*** PASSAGE FOR REVIEW Section Begins ***

Abstract
In vivo quantification of extracellular pH (pHe) in tumour may provide a useful biomarker for tumour cell metabolism. In this study, we assess the viability of continuous-wave electron paramagnetic resonance (CW-EPR) spectroscopy with a pH-sensitive nitroxide to measure extracellular tumour pH in the mouse model. 750 MHz CW-EPR spectroscopy of C3H HeJ mice hind leg squamous cell tumour was performed after intra-venous tail vein injection of pH-sensitive nitroxide (R-SG) during stages of normal tumour growth, and in response to a single 10 Gy dose of X-ray irradiation. An inverse relationship was observed between tumour volume and pHe value, whereby during normal tumour growth a constant reduction in pHse was observed. This relationship was disrupted by X-ray irradiation, and from 2–3 days post exposure, a transitory increase pHe was observed. In this study we demonstrated the viability of CW-EPR spectroscopy using R-SG nitroxide to obtain high sensitivity pH measurements in mouse tumour model with accuracy < 0.1 pH units. In addition, measured changes in pHe in response to X-ray irradiation suggest this may offer a useful method for assessing physiological change in response to existing and novel cancer therapies.

*** PASSAGE FOR REVIEW Section Ends ***

* ASSIGNMENT A
Condense the paragraph of the tumor pH abstract that begins "In vivo quantification of extracellular pH" into a short bulleted list that keeps its main facts.
* ASSIGNMENT B
In the tumor pH abstract, what frequency of CW-EPR spectroscopy was used on the mice?
* ASSIGNMENT C
Resume the tumor pH abstract from the point where it stops.
The listing that follows is separate material, unrelated to the abstract above.

*** RAW DATA Section Begins ***

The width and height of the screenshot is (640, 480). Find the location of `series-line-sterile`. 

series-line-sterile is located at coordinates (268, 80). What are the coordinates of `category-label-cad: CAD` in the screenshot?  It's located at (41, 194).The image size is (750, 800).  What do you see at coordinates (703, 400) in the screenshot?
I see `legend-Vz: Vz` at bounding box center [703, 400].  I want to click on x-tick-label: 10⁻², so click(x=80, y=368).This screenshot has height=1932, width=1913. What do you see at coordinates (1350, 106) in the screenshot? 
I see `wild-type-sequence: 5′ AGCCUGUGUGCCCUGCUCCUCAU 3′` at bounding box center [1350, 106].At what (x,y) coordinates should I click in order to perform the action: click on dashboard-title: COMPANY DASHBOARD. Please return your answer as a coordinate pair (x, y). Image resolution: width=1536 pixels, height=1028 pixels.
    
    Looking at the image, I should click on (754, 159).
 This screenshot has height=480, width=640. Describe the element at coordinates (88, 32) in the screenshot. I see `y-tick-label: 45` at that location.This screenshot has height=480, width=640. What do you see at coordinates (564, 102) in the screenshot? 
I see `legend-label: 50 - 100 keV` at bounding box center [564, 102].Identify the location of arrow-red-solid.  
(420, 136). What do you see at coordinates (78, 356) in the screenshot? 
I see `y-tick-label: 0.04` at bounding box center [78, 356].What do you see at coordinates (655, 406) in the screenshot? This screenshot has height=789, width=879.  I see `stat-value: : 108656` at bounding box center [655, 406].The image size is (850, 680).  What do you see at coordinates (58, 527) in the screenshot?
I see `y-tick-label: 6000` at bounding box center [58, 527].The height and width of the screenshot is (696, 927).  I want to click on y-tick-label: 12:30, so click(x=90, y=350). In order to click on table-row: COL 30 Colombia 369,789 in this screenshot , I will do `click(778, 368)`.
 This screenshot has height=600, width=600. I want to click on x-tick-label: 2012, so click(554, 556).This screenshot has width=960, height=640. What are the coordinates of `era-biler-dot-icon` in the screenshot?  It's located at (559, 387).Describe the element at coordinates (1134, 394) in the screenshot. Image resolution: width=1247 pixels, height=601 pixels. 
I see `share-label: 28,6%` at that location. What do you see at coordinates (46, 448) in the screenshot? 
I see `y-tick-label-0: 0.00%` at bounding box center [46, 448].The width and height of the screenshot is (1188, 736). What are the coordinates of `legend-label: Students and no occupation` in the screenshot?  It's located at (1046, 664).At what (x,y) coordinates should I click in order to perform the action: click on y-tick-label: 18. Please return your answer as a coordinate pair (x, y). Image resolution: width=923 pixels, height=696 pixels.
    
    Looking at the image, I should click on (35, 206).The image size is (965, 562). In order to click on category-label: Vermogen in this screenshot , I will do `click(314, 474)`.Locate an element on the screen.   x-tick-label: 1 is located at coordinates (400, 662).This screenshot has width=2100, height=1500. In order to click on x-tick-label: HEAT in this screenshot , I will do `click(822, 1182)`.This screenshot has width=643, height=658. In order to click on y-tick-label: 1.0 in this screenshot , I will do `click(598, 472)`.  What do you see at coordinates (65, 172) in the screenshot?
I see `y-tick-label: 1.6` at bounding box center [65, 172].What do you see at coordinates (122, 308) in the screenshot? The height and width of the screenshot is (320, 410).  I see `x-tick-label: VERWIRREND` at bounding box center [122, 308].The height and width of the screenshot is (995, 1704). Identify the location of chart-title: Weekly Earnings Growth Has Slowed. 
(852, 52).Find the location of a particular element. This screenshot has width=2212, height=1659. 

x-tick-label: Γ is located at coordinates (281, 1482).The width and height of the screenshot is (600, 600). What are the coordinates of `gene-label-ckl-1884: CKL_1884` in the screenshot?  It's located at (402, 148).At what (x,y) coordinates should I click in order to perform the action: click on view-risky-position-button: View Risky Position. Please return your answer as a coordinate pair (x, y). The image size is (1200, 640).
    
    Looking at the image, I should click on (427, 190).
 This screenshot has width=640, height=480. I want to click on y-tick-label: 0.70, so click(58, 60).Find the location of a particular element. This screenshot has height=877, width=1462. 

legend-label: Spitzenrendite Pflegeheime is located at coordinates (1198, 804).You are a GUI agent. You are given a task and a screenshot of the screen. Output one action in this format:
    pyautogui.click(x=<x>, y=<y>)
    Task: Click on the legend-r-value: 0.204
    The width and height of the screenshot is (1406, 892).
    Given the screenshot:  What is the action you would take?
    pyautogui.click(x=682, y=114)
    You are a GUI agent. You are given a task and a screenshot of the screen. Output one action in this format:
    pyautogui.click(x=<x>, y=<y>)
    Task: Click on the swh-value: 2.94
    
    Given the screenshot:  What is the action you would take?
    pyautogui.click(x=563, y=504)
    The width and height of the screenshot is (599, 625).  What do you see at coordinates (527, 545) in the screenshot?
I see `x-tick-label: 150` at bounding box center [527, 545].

*** RAW DATA Section Ends ***

* EXERCISE ANSWER A
- Extracellular pH (pHe) in tumors may serve as a biomarker of tumor cell metabolism.
- The study tested continuous-wave electron paramagnetic resonance (CW-EPR) spectroscopy with a pH-sensitive nitroxide (R-SG) for measuring tumor pHe in mice.
- 750 MHz CW-EPR was performed on hind-leg squamous cell tumors in C3H HeJ mice after tail-vein injection of R-SG, during normal growth and after a single 10 Gy X-ray dose.
- During normal growth, pHe fell steadily as tumor volume increased.
- X-ray irradiation disrupted this relationship, and pHe rose temporarily from 2–3 days after exposure.
- The method gave high-sensitivity pH measurements with accuracy better than 0.1 pH units.
- Because pHe changed after irradiation, the method may help assess physiological responses to existing and novel cancer therapies.

* EXERCISE ANSWER B
750 MHz.

* EXERCISE ANSWER C
Keywords: EPR, pH, Tumour, Radiotherapy
INTRODUCTION
Disruption of acid-base homeostasis in solid tumours has been well documented (1–3). The higher demand for energy and for the biosynthesis of nucleotides in cancer cells, is met by a process of aerobic glycolysis; the so called ‘Warburg effect’, which results in ATP production through non-oxidative breakdown of glucose (4,5), and leads to increased extracellular lactate and H+ levels due to glucose catabolism, and decreased perfusion due to immature vasculature within the tumour, resulting in an increase in acidity within the extracellular space. Unlike normal cells, tumour cells have been shown to proliferate in acidic environments (6,7). As such, the diffusion of H+ ions along the concentration gradient from tumour to adjacent normal tissue may be one mechanism facilitating the progression of tumour growth. Additionally, the excess carbon used in lactate production may result in faster incorporation of carbon into biomass, thereby facilitating cell proliferation (5). The adverse microenvironment resulting from the reduction in extracellular pH (pHe), along with increased levels of cellular hypoxia, has a profound effect on the effectiveness of cytotoxic anti-cancer drugs, and provides an increased therapeutic resistance (8). Therefore, improvement in therapeutic outcome may depend on the effectiveness of treatment approaches that specifically target cells in low pHe environments, or those that can increase tumour pHe (2,9–12).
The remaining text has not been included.